Of the eight vaccines in OWS’s portfolio, six have been announced and partnerships executed with the companies: Moderna and Pfizer/BioNTech (both mRNA), AstraZeneca and Janssen (both replication-defective live-vector), and Novavax and Sanofi/GSK (both recombinant-subunit-adjuvanted protein). These candidates cover three of the four platform technologies and are currently in clinical trials.
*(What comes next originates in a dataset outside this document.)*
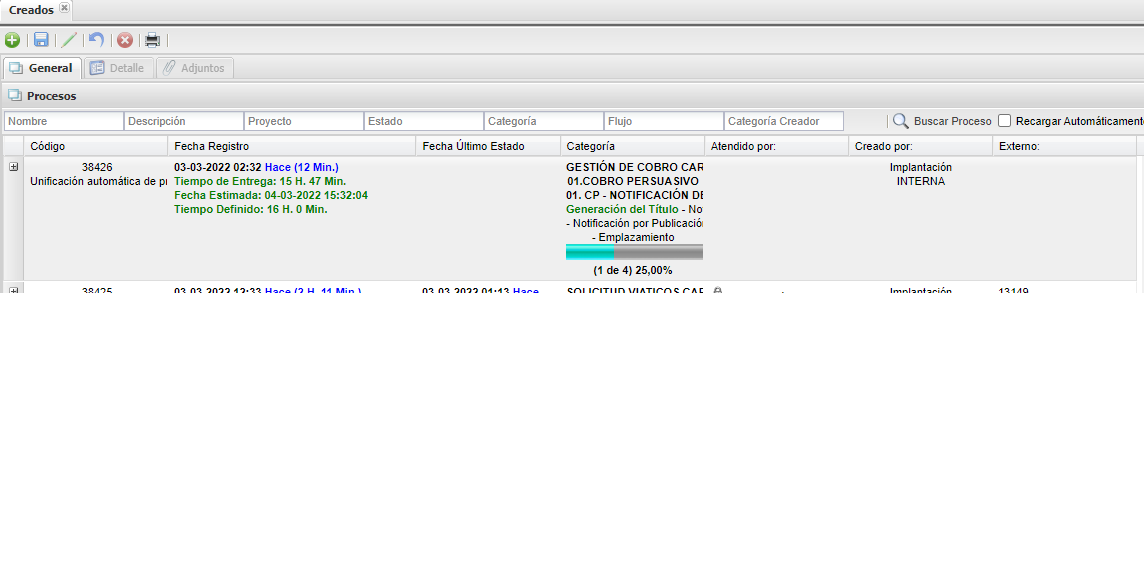Focus the Nombre filter field
1144x581 pixels.
pyautogui.click(x=64, y=121)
The remaining two candidates will enter trials soon.

Moderna developed its RNA vaccine in collaboration with the NIAID, began its phase 1 trial in March, recently published encouraging safety and immunogenicity data,1 and entered phase 3 on July 27. Pfizer and BioNTech’s RNA vaccine also produced encouraging phase 1 results2 and started its phase 3 trial on July 27. The ChAdOx replication-defective live-vector vaccine developed by AstraZeneca and Oxford University is in phase 3 trials in the United Kingdom, Brazil, and South Africa, and it should enter U.S. phase 3 trials in August.3 The Janssen Ad26 Covid-19 replication-defective live-vector vaccine has demonstrated excellent protection in nonhuman primate models and began its U.S. phase 1 trial on July 27; it should be in phase 3 trials in mid-September. Novavax completed a phase 1 trial of its recombinant-subunit-adjuvanted protein vaccine in Australia and should enter phase 3 trials in the United States by the end of September.4 Sanofi/GSK is completing preclinical development steps and plans to commence a phase 1 trial in early September and to be well into phase 3 by year’s end.5

On the process-development front, the RNA vaccines are already being manufactured at scale. The other candidates are well advanced in their scale-up development, and manufacturing sites are being refurbished.
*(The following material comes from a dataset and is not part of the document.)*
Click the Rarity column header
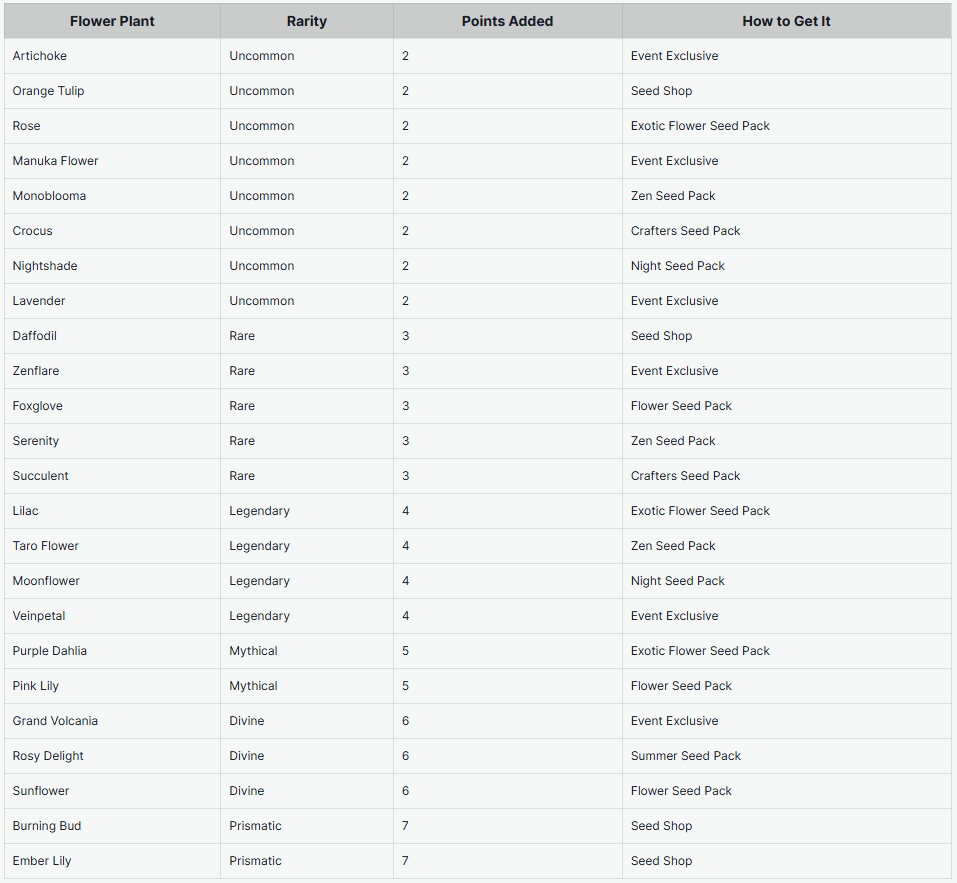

While development and manufacturing proceed, the HHS–DOD partnership is laying the groundwork for vaccine distribution, subpopulation prioritization, financing, and logistic support. We are working with bioethicists and experts from the NIH, the CDC, BARDA, and the Centers for Medicare and Medicaid Services to address these critical issues. We will receive recommendations from the CDC Advisory Committee on Immunization Practices, and we are working to ensure that the most vulnerable and at-risk persons will receive vaccine doses once they are ready. Prioritization will also depend on the relative performance of each vaccine and its suitability for particular populations. Because some technologies have limited previous data on safety in humans, the long-term safety of these vaccines will be carefully assessed using pharmacovigilance surveillance strategies.

No scientific enterprise could guarantee success by January 2021, but the strategic decisions and choices we’ve made, the support the government has provided, and the accomplishments to date make us optimistic that we will succeed in this unprecedented endeavor.